What you are asked to do:
Make an exact reproduction of all the data.

Information supplied:
++++

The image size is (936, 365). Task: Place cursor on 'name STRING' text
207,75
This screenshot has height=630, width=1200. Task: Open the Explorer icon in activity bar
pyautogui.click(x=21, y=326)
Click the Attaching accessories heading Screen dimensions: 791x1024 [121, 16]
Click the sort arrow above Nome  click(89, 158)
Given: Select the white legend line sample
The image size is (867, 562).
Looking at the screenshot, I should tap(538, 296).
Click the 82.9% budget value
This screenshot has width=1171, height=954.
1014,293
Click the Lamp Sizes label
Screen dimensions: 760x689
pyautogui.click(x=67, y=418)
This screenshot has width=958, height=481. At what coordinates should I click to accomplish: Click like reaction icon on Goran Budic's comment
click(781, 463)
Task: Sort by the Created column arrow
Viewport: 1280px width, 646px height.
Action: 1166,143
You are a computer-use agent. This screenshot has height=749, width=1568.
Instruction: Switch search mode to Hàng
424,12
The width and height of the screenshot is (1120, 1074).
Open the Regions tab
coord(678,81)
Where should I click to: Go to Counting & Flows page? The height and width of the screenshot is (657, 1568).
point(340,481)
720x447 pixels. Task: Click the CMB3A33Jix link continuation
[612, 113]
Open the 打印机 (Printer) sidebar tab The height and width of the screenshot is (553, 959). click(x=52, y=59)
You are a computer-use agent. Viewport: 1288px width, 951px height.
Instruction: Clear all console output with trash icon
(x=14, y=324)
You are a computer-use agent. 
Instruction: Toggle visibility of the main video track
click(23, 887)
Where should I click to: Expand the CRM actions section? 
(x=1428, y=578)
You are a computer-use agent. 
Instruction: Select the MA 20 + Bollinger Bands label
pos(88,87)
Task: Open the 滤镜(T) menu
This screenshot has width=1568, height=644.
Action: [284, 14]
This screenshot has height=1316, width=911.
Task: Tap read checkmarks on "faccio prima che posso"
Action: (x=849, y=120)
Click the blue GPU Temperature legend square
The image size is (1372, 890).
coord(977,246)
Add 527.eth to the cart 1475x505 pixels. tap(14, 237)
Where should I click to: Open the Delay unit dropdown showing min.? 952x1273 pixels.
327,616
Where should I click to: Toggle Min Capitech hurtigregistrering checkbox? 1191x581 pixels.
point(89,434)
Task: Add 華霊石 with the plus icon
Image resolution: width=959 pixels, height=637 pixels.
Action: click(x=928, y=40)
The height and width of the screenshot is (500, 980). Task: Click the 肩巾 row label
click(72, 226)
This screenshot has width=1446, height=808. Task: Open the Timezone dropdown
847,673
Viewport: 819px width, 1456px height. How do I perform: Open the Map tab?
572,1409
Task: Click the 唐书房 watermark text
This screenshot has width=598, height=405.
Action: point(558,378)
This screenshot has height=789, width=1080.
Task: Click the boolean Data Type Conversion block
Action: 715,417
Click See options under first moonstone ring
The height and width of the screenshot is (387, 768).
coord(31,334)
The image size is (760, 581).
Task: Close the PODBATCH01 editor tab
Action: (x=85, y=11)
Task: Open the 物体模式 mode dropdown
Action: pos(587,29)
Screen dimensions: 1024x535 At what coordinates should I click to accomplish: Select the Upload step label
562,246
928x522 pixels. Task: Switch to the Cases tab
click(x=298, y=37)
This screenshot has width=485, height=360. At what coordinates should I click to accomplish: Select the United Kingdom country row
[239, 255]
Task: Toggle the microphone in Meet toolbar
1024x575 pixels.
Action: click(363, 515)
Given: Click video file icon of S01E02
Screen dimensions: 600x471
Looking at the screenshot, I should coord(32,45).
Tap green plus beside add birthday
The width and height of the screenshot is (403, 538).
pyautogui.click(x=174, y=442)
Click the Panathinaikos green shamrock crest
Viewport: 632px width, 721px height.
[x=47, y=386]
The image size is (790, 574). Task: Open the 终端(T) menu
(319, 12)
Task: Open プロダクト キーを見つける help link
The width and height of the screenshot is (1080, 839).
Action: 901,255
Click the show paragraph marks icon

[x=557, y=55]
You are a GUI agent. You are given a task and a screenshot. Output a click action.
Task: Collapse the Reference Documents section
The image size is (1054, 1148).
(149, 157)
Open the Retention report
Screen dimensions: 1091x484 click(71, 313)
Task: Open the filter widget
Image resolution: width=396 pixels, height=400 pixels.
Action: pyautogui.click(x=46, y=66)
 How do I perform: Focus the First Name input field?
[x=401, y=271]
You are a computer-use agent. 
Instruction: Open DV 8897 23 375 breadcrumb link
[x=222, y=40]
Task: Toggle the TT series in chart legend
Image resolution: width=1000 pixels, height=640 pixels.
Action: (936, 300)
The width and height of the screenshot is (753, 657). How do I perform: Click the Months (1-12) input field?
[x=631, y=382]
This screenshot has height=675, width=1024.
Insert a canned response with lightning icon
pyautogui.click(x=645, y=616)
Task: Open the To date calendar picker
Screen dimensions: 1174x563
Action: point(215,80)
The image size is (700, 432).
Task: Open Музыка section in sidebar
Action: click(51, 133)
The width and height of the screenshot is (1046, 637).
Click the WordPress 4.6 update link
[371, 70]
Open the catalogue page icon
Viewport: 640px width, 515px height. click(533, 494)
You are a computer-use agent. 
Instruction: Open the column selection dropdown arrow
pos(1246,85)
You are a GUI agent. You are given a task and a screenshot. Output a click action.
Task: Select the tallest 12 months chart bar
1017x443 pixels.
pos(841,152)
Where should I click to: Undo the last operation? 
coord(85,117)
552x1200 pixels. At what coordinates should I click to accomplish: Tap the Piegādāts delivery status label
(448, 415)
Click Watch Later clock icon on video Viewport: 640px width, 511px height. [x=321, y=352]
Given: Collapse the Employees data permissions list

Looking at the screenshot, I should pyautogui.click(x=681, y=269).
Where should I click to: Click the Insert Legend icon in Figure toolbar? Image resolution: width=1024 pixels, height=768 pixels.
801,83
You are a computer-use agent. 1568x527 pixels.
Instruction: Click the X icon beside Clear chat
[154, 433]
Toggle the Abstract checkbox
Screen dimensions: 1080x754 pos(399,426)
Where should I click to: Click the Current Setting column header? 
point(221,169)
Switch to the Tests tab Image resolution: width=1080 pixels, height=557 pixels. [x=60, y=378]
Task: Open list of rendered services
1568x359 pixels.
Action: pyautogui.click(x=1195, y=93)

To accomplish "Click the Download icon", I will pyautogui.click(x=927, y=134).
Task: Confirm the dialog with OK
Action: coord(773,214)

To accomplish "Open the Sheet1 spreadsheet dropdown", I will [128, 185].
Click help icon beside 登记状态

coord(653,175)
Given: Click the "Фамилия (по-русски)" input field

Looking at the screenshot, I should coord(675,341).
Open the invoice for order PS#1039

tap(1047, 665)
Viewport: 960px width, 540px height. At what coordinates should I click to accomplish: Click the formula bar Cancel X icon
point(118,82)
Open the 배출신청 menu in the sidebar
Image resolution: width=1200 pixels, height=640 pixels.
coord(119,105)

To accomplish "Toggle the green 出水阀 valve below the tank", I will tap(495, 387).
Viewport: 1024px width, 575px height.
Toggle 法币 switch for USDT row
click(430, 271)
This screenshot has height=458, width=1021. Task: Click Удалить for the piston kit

++++

Result of this exercise:
The image size is (936, 365). Task: Place cursor on 'name STRING' text
207,75
This screenshot has height=630, width=1200. Task: Open the Explorer icon in activity bar
pyautogui.click(x=21, y=326)
Click the Attaching accessories heading Screen dimensions: 791x1024 [121, 16]
Click the sort arrow above Nome  click(89, 158)
Given: Select the white legend line sample
The image size is (867, 562).
Looking at the screenshot, I should tap(538, 296).
Click the 82.9% budget value
This screenshot has width=1171, height=954.
1014,293
Click the Lamp Sizes label
Screen dimensions: 760x689
pyautogui.click(x=67, y=418)
This screenshot has width=958, height=481. At what coordinates should I click to accomplish: Click like reaction icon on Goran Budic's comment
click(781, 463)
Task: Sort by the Created column arrow
Viewport: 1280px width, 646px height.
Action: 1166,143
You are a computer-use agent. This screenshot has height=749, width=1568.
Instruction: Switch search mode to Hàng
424,12
The width and height of the screenshot is (1120, 1074).
Open the Regions tab
coord(678,81)
Where should I click to: Go to Counting & Flows page? The height and width of the screenshot is (657, 1568).
point(340,481)
720x447 pixels. Task: Click the CMB3A33Jix link continuation
[612, 113]
Open the 打印机 (Printer) sidebar tab The height and width of the screenshot is (553, 959). click(x=52, y=59)
You are a computer-use agent. Viewport: 1288px width, 951px height.
Instruction: Clear all console output with trash icon
(x=14, y=324)
You are a computer-use agent. 
Instruction: Toggle visibility of the main video track
click(23, 887)
Where should I click to: Expand the CRM actions section? 
(x=1428, y=578)
You are a computer-use agent. 
Instruction: Select the MA 20 + Bollinger Bands label
pos(88,87)
Task: Open the 滤镜(T) menu
This screenshot has width=1568, height=644.
Action: [284, 14]
This screenshot has height=1316, width=911.
Task: Tap read checkmarks on "faccio prima che posso"
Action: (x=849, y=120)
Click the blue GPU Temperature legend square
The image size is (1372, 890).
coord(977,246)
Add 527.eth to the cart 1475x505 pixels. tap(14, 237)
Where should I click to: Open the Delay unit dropdown showing min.? 952x1273 pixels.
327,616
Where should I click to: Toggle Min Capitech hurtigregistrering checkbox? 1191x581 pixels.
point(89,434)
Task: Add 華霊石 with the plus icon
Image resolution: width=959 pixels, height=637 pixels.
Action: click(x=928, y=40)
The height and width of the screenshot is (500, 980). Task: Click the 肩巾 row label
click(72, 226)
This screenshot has width=1446, height=808. Task: Open the Timezone dropdown
847,673
Viewport: 819px width, 1456px height. How do I perform: Open the Map tab?
572,1409
Task: Click the 唐书房 watermark text
This screenshot has width=598, height=405.
Action: point(558,378)
This screenshot has height=789, width=1080.
Task: Click the boolean Data Type Conversion block
Action: 715,417
Click See options under first moonstone ring
The height and width of the screenshot is (387, 768).
coord(31,334)
The image size is (760, 581).
Task: Close the PODBATCH01 editor tab
Action: (x=85, y=11)
Task: Open the 物体模式 mode dropdown
Action: pos(587,29)
Screen dimensions: 1024x535 At what coordinates should I click to accomplish: Select the Upload step label
562,246
928x522 pixels. Task: Switch to the Cases tab
click(x=298, y=37)
This screenshot has width=485, height=360. At what coordinates should I click to accomplish: Select the United Kingdom country row
[239, 255]
Task: Toggle the microphone in Meet toolbar
1024x575 pixels.
Action: click(363, 515)
Given: Click video file icon of S01E02
Screen dimensions: 600x471
Looking at the screenshot, I should coord(32,45).
Tap green plus beside add birthday
The width and height of the screenshot is (403, 538).
pyautogui.click(x=174, y=442)
Click the Panathinaikos green shamrock crest
Viewport: 632px width, 721px height.
[x=47, y=386]
The image size is (790, 574). Task: Open the 终端(T) menu
(319, 12)
Task: Open プロダクト キーを見つける help link
The width and height of the screenshot is (1080, 839).
Action: 901,255
Click the show paragraph marks icon

[x=557, y=55]
You are a GUI agent. You are given a task and a screenshot. Output a click action.
Task: Collapse the Reference Documents section
The image size is (1054, 1148).
(149, 157)
Open the Retention report
Screen dimensions: 1091x484 click(71, 313)
Task: Open the filter widget
Image resolution: width=396 pixels, height=400 pixels.
Action: pyautogui.click(x=46, y=66)
 How do I perform: Focus the First Name input field?
[x=401, y=271]
You are a computer-use agent. 
Instruction: Open DV 8897 23 375 breadcrumb link
[x=222, y=40]
Task: Toggle the TT series in chart legend
Image resolution: width=1000 pixels, height=640 pixels.
Action: (936, 300)
The width and height of the screenshot is (753, 657). How do I perform: Click the Months (1-12) input field?
[x=631, y=382]
This screenshot has height=675, width=1024.
Insert a canned response with lightning icon
pyautogui.click(x=645, y=616)
Task: Open the To date calendar picker
Screen dimensions: 1174x563
Action: point(215,80)
The image size is (700, 432).
Task: Open Музыка section in sidebar
Action: click(51, 133)
The width and height of the screenshot is (1046, 637).
Click the WordPress 4.6 update link
[371, 70]
Open the catalogue page icon
Viewport: 640px width, 515px height. click(533, 494)
You are a computer-use agent. 
Instruction: Open the column selection dropdown arrow
pos(1246,85)
You are a GUI agent. You are given a task and a screenshot. Output a click action.
Task: Select the tallest 12 months chart bar
1017x443 pixels.
pos(841,152)
Where should I click to: Undo the last operation? 
coord(85,117)
552x1200 pixels. At what coordinates should I click to accomplish: Tap the Piegādāts delivery status label
(448, 415)
Click Watch Later clock icon on video Viewport: 640px width, 511px height. [x=321, y=352]
Given: Collapse the Employees data permissions list

Looking at the screenshot, I should pyautogui.click(x=681, y=269).
Where should I click to: Click the Insert Legend icon in Figure toolbar? Image resolution: width=1024 pixels, height=768 pixels.
801,83
You are a computer-use agent. 1568x527 pixels.
Instruction: Click the X icon beside Clear chat
[154, 433]
Toggle the Abstract checkbox
Screen dimensions: 1080x754 pos(399,426)
Where should I click to: Click the Current Setting column header? 
point(221,169)
Switch to the Tests tab Image resolution: width=1080 pixels, height=557 pixels. [x=60, y=378]
Task: Open list of rendered services
1568x359 pixels.
Action: pyautogui.click(x=1195, y=93)

To accomplish "Click the Download icon", I will pyautogui.click(x=927, y=134).
Task: Confirm the dialog with OK
Action: coord(773,214)

To accomplish "Open the Sheet1 spreadsheet dropdown", I will [128, 185].
Click help icon beside 登记状态

coord(653,175)
Given: Click the "Фамилия (по-русски)" input field

Looking at the screenshot, I should coord(675,341).
Open the invoice for order PS#1039

tap(1047, 665)
Viewport: 960px width, 540px height. At what coordinates should I click to accomplish: Click the formula bar Cancel X icon
point(118,82)
Open the 배출신청 menu in the sidebar
Image resolution: width=1200 pixels, height=640 pixels.
coord(119,105)

To accomplish "Toggle the green 出水阀 valve below the tank", I will tap(495, 387).
Viewport: 1024px width, 575px height.
Toggle 法币 switch for USDT row
click(430, 271)
This screenshot has height=458, width=1021. Task: Click Удалить for the piston kit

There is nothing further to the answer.